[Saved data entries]
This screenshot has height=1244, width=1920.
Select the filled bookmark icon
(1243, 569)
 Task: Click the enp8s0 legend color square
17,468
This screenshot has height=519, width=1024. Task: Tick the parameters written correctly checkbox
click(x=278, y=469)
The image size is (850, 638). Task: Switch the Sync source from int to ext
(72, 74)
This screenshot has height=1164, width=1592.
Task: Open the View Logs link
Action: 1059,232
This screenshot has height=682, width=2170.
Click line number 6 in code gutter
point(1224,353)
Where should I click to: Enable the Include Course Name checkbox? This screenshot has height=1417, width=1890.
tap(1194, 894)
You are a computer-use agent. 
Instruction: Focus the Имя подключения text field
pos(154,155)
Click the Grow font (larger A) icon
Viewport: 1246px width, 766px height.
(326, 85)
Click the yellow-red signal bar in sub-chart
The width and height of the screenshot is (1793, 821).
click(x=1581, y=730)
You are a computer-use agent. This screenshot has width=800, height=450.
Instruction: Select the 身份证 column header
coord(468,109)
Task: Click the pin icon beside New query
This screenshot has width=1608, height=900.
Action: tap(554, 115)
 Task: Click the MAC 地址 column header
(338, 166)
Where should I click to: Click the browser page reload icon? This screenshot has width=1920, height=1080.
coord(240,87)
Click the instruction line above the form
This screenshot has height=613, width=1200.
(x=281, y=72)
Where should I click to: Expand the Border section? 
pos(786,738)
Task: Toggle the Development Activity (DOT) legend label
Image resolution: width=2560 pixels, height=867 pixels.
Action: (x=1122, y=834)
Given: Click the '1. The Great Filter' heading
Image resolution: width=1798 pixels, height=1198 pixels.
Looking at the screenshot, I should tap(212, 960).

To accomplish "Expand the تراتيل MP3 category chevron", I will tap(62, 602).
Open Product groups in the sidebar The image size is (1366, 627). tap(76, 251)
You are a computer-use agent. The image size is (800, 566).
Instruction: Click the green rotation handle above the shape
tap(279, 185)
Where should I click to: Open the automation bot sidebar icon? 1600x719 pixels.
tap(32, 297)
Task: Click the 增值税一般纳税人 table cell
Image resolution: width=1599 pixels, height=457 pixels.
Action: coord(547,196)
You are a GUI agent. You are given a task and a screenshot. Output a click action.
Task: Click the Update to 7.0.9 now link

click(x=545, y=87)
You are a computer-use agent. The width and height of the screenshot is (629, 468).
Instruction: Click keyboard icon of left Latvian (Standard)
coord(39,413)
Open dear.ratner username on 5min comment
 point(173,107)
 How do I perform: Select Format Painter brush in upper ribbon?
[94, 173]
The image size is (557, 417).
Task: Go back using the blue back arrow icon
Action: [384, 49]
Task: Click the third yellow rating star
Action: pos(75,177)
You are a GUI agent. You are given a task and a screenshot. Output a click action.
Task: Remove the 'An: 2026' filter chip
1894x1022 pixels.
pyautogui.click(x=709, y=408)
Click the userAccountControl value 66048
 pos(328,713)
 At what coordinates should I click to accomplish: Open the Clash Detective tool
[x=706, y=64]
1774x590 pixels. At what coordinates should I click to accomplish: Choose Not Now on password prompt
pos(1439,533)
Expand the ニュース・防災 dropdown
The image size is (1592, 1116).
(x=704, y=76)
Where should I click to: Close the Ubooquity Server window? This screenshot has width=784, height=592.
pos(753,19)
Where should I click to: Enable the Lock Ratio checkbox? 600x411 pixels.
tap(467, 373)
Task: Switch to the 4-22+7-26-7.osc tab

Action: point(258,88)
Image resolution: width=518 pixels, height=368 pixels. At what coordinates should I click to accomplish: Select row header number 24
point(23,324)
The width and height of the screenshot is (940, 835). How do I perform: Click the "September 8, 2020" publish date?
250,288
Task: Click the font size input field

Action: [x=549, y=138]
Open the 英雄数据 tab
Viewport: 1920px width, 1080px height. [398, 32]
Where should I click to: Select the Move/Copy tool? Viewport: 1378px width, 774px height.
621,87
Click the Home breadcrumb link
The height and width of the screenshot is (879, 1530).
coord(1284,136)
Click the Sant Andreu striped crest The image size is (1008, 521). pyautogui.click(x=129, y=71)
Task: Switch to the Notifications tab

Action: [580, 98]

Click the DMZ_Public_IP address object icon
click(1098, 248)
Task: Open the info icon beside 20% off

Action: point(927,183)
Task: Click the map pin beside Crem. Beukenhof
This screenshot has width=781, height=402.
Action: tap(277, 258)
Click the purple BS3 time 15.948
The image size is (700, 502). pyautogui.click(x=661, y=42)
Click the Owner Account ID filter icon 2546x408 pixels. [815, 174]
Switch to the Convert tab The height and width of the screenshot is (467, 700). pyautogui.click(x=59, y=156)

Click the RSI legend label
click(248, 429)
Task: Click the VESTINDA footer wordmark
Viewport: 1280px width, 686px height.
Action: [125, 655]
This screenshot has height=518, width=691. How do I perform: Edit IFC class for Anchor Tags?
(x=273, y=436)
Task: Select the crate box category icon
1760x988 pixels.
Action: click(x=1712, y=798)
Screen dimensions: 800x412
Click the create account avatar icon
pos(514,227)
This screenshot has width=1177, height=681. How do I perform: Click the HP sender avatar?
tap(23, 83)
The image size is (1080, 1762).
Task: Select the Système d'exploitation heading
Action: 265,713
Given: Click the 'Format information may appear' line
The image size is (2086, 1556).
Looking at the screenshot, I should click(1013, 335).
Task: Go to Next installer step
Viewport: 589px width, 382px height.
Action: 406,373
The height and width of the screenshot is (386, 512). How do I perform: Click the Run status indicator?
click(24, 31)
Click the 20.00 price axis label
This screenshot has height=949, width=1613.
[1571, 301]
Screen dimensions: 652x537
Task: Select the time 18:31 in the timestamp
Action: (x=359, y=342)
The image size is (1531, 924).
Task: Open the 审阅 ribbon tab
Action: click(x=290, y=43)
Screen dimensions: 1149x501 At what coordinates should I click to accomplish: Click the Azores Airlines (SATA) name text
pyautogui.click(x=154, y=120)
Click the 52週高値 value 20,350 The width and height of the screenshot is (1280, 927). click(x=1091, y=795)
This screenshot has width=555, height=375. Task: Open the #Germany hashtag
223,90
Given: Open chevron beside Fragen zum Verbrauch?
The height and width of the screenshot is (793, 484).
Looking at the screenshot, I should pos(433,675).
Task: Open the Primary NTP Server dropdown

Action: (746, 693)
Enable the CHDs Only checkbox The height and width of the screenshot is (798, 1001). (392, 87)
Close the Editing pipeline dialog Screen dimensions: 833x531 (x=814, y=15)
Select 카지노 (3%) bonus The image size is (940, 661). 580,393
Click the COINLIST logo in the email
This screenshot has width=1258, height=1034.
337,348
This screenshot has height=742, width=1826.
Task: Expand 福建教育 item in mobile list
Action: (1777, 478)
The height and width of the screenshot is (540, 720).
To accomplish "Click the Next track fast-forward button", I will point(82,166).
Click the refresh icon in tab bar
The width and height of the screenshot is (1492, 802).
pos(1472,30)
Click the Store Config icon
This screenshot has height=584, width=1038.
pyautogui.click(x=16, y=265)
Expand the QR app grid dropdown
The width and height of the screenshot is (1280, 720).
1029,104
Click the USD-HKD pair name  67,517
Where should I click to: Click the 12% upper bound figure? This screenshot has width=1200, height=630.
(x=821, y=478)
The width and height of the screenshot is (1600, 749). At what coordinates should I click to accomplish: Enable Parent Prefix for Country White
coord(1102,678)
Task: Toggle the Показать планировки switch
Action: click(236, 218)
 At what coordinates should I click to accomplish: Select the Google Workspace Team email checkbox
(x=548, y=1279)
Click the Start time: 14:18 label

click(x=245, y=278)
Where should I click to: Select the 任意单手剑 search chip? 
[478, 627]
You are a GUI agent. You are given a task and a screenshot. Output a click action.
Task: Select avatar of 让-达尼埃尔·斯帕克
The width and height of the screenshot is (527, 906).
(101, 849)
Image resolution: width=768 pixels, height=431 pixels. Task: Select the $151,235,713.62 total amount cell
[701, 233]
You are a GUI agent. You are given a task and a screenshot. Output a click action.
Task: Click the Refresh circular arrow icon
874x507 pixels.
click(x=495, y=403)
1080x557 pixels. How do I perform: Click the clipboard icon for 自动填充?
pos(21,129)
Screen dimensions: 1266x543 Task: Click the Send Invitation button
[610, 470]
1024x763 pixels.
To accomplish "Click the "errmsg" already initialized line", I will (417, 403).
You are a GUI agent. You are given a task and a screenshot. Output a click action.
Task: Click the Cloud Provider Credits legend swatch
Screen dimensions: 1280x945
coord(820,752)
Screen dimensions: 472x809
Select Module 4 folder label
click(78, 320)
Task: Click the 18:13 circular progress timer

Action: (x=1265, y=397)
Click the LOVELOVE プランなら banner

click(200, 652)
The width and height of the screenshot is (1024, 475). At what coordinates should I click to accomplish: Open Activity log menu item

= Task =
Work out the number of lines in the records that contain the string "category". Nothing but that number should be sent back.

= Answer section =
2